A couple of years ago I was contacted by a local SME Engineering business, after they had embarrassingly been impacted by a Ransomware attack, denying the business access to several their critical engineering assets and templates, resulting of course in client impact, and a black mark against their trusted reputation. As they, like many SME’s were low on IT and Cyber Savvy Skills, joined by the fact they did not have in place a robust/adequate backup strategy, their only alternative was to pay – and on this occasion, thankfully there was honour amongst thieves, and they did receive by return the encryption keys to unlock their golden, engineering business assets.
Given I am local to this adverse event, contact was made, and I was invited into their offices to review their cyber security posture, with focus on any prospect of a future Ransomware attack. I thus conducted the review and put in place several proactive security elements to enable a better level of resilience should any future adverse condition arise. And these included:
- TORs for the small IT Team
- Policies and Procedures
- Incident Response Plan
- A Robust Backup Plans
- And plugged them into a CERT, and multiple Alert Intelligence Feeds
At that time, I also advised they use multiple iStorage FIPS-140/2 secure encrypted drives to store their engineering data and critical assets on, this to also cover their areas of expected governance in relation to those mandated aspects such as GDPR. On that visit, I also demonstrated how they could store all their day-to-day important files on a secure drive which was set to READ-ONLY, thus provisioning access to the contents whilst not exposing files to the adverse testicles of another Ransomware attack.
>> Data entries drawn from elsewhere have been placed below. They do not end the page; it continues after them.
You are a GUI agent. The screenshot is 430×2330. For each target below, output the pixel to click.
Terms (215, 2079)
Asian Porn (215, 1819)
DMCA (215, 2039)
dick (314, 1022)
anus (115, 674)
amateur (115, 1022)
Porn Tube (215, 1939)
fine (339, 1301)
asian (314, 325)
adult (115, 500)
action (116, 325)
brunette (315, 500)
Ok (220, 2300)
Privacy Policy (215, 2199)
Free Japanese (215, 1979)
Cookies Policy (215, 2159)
Well, this week I have been encouraged by my fellow mankind who, it would seem has listened. Within the last seven days I was informed that the said company has suffered yet another compromise from a random passer-by Ransomware attack. However, this time, proactive steps were in place, and they were back up and running in quick-time, and only lost short-term data which was not, in the great scheme of things critical.
The MD of this small company, who would prefer to remain anonymous called me to express his thanks, and gratitude for such a simple piece of common-sense advice has saved the company yet another pay-out into the hands of criminal gangs, but more the point was that the business could carry on working, with very little impact to their supply chain.